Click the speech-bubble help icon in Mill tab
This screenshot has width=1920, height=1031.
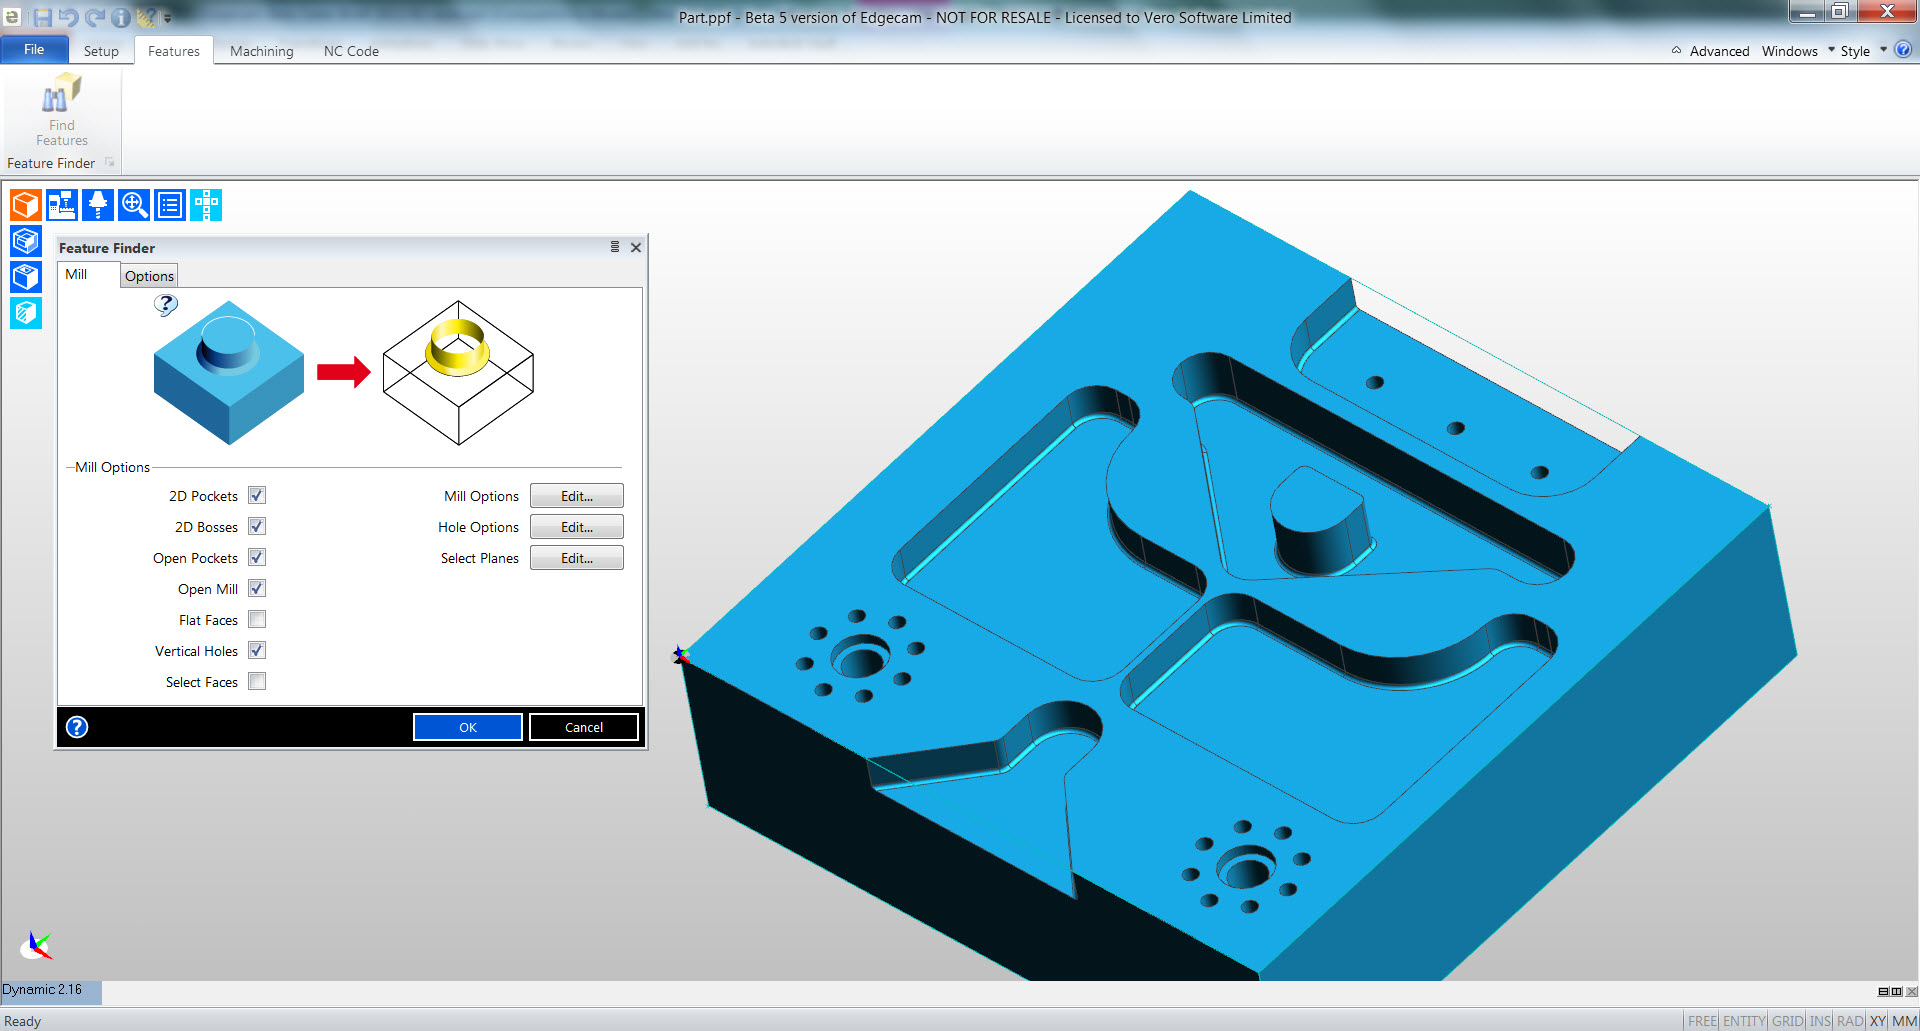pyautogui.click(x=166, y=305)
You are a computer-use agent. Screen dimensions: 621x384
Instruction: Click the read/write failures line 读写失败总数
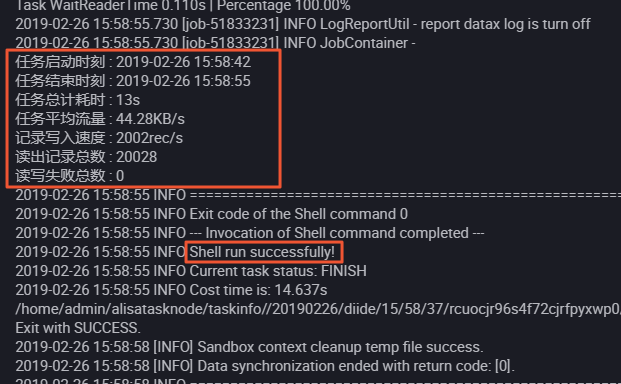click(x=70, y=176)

········

Without any pictures, output the entries above exactly as they appear.

- **Answer section**
Click the speech-bubble help icon in Mill tab
This screenshot has width=1920, height=1031.
pyautogui.click(x=166, y=305)
You are a computer-use agent. Screen dimensions: 621x384
Instruction: Click the read/write failures line 读写失败总数
click(x=70, y=176)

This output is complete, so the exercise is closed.